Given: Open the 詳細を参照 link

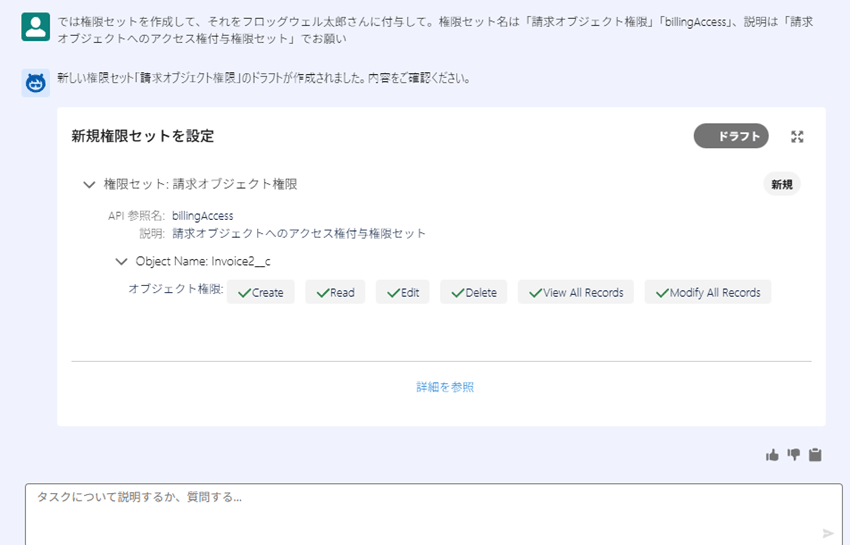Looking at the screenshot, I should [445, 387].
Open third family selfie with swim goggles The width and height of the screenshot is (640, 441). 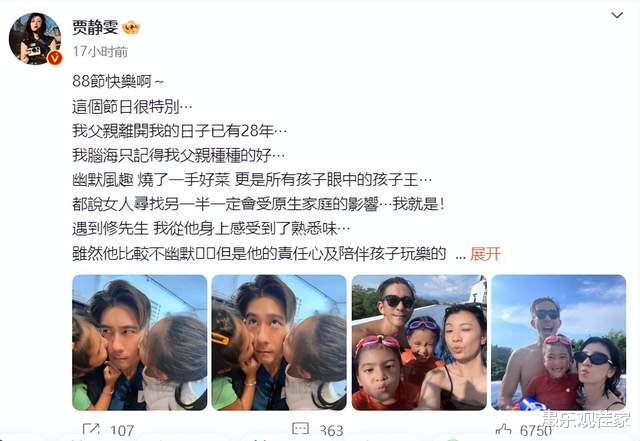click(x=419, y=343)
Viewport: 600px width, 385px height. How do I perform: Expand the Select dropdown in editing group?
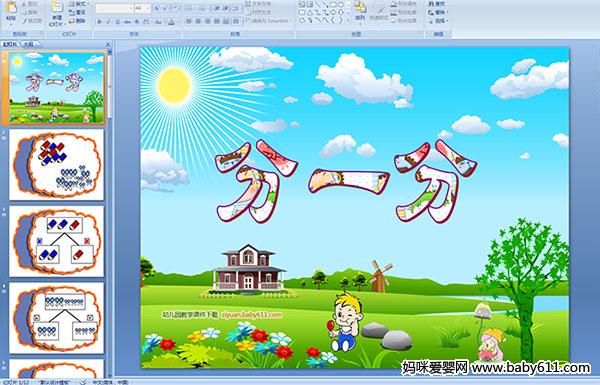point(439,21)
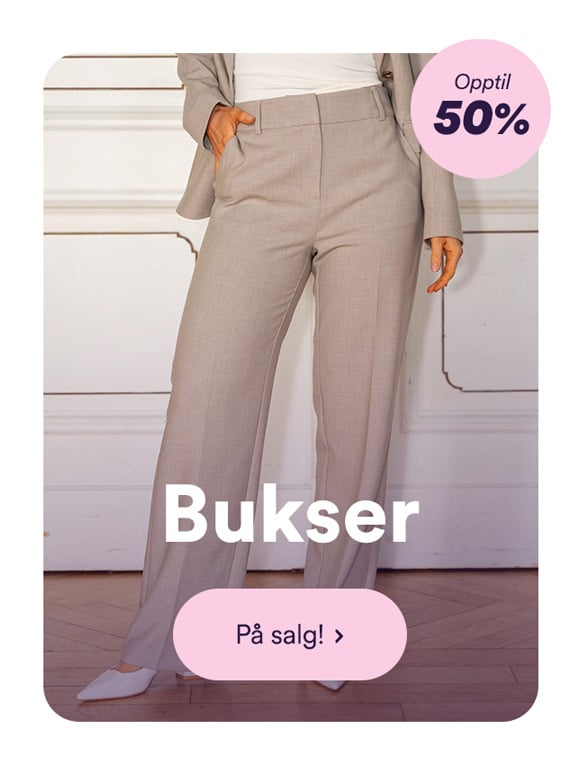Click the white top above the waistband
Screen dimensions: 580x774
tap(304, 76)
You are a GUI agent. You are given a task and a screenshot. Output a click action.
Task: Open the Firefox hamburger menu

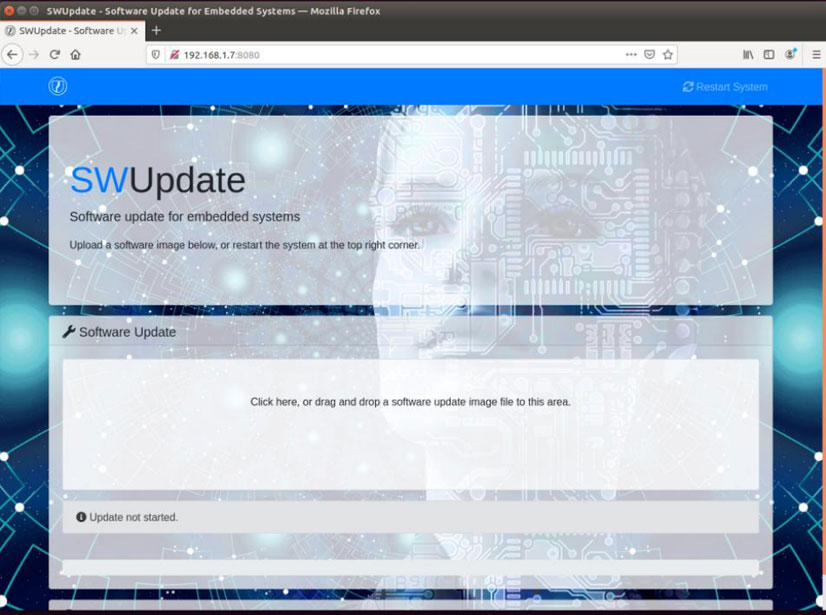(x=816, y=54)
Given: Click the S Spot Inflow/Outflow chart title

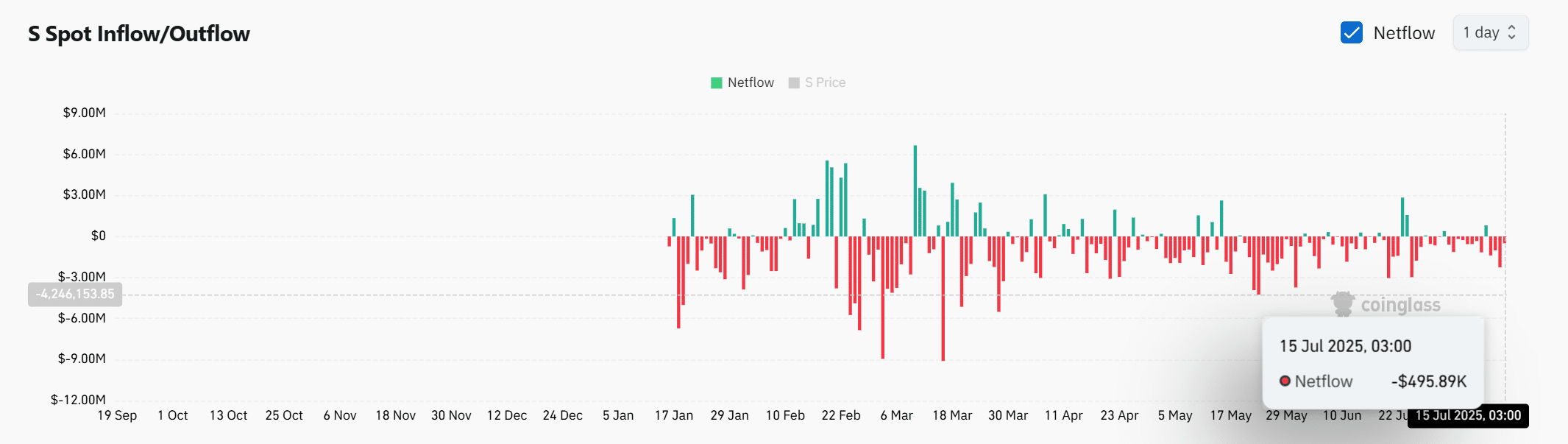Looking at the screenshot, I should 139,34.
--- --- ---
== Required action ==
After locating the line containing "Given: Click the" in the entries above, repeat only it and each later line through the end, exactly, without any pictures.

== Response below ==
Given: Click the S Spot Inflow/Outflow chart title

Looking at the screenshot, I should 139,34.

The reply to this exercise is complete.